The viewer enters a monumental factory hall, in which the artist creates a sculptural evocation of a life-size abandoned camping site, somewhere between a nomadic, improvised caravan camp and a dilapidated city park with a playground and a pond. There is also a vegetable garden and a repair place for cars.
It seems like an isolated place where a closed community of a handful of families might have lived together in a self-supporting way of life.
The entire installation is executed in monochrome grey, parts in black and white and an occasional touch of colour, making the whole quite ghostly, alienating, as if petrified, frozen in time, left discoloured under a layer of dust, or covered with ashes.
Each trailer tells the story of its fictitious inhabitants through the still lifes of abandoned furniture, banal objects and peculiar props lying around. In the park area, the vegetable garden, and nearby the pond the viewer will also discover references to subcultural rituals, faith, superstition, routine, and all kinds of pastime.

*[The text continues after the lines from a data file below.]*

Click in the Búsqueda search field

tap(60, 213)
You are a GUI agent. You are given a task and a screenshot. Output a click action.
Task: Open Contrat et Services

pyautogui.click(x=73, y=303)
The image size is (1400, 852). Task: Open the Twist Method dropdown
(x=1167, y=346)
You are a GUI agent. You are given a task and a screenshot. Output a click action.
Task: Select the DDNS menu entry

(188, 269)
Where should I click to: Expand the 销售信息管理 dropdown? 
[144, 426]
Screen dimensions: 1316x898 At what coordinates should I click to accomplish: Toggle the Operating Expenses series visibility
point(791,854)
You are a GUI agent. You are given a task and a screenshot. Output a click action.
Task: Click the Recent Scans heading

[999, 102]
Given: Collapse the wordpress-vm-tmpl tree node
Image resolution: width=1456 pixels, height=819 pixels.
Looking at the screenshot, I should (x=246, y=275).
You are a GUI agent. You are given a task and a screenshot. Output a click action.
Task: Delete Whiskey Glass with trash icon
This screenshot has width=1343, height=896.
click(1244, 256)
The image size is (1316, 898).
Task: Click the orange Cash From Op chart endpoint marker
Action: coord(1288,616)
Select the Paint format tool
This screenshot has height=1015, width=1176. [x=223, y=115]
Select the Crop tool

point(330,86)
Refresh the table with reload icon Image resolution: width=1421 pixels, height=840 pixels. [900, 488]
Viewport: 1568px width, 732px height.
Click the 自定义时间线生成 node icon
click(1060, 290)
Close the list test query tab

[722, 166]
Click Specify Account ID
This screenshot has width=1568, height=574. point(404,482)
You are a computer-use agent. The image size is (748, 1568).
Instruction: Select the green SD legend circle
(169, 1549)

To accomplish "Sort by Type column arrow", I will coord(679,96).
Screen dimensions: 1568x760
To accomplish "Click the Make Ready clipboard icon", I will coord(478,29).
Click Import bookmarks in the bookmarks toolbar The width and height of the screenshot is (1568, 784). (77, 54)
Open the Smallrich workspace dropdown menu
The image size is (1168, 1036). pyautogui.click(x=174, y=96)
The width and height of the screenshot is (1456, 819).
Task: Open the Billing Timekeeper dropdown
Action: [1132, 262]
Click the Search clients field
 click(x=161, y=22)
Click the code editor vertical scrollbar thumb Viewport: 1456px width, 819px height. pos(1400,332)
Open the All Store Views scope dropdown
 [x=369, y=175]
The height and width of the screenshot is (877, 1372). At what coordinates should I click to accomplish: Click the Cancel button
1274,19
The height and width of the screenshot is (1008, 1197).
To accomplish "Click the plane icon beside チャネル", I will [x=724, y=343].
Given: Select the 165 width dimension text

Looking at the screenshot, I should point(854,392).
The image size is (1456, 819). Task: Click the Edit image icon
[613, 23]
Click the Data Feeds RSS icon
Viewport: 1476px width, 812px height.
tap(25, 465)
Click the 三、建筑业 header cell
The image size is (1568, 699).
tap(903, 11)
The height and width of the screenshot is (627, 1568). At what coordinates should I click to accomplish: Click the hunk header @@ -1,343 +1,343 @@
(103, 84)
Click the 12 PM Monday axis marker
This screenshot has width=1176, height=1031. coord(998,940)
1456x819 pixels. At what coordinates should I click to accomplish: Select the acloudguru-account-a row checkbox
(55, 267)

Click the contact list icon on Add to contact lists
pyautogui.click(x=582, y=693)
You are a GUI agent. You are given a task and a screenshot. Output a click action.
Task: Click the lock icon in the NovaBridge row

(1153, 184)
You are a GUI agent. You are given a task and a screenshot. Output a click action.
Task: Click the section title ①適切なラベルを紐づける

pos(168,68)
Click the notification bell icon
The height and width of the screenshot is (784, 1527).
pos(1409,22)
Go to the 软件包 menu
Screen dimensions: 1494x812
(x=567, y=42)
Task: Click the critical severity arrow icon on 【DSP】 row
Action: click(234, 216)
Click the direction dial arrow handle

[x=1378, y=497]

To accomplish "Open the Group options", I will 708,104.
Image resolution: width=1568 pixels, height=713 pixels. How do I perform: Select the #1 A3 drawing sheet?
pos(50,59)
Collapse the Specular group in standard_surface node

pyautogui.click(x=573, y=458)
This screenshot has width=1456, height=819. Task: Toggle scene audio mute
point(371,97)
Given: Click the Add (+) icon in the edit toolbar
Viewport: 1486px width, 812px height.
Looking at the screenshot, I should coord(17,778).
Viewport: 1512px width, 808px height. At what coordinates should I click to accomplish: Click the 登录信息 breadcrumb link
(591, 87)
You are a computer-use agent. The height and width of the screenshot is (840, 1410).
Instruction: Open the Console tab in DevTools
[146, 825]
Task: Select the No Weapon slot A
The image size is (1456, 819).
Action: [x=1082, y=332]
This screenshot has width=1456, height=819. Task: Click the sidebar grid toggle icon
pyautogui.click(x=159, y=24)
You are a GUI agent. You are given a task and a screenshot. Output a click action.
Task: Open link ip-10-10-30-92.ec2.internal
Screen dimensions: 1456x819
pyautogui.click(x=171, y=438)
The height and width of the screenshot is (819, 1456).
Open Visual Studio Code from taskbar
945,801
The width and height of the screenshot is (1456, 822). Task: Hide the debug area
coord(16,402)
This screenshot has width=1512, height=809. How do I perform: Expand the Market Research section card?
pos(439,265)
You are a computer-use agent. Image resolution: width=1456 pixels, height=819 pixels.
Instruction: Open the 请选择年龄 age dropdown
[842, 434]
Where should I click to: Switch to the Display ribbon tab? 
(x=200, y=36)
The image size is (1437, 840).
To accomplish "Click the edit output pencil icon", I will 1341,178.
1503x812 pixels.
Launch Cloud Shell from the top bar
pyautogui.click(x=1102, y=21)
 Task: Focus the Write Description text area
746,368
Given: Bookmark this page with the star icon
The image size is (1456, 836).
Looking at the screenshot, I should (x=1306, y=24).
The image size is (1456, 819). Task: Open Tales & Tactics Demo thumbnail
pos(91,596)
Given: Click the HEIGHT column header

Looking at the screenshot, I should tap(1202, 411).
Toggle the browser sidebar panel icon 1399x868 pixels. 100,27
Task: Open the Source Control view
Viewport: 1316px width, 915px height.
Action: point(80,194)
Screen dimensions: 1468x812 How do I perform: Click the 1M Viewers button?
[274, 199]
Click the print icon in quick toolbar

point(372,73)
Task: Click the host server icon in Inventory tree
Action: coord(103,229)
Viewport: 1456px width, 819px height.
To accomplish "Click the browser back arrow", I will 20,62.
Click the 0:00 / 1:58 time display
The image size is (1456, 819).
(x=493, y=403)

The installation is like a small contemporary ghost town, which talks about what an improvised life in the margins, away from the rat race and for a small fictitious community, possibly a commune, might have looked like; how that small fragile world may have resonated with the big one, and how the confrontation with time, space and especially each other might have caused the place to now being abandoned.
The title 'We were the last to stay' refers to the last inhabitants who stayed there when the momentum of the shared dream and lives had passed, and the setting turned from a lively place into a mood close to the sobering and melancholic emptiness after a party. The installation is a gigantic memento mori, and functions in a way as a kind of large cinematographic establishing shot, from which many possible stories can depart.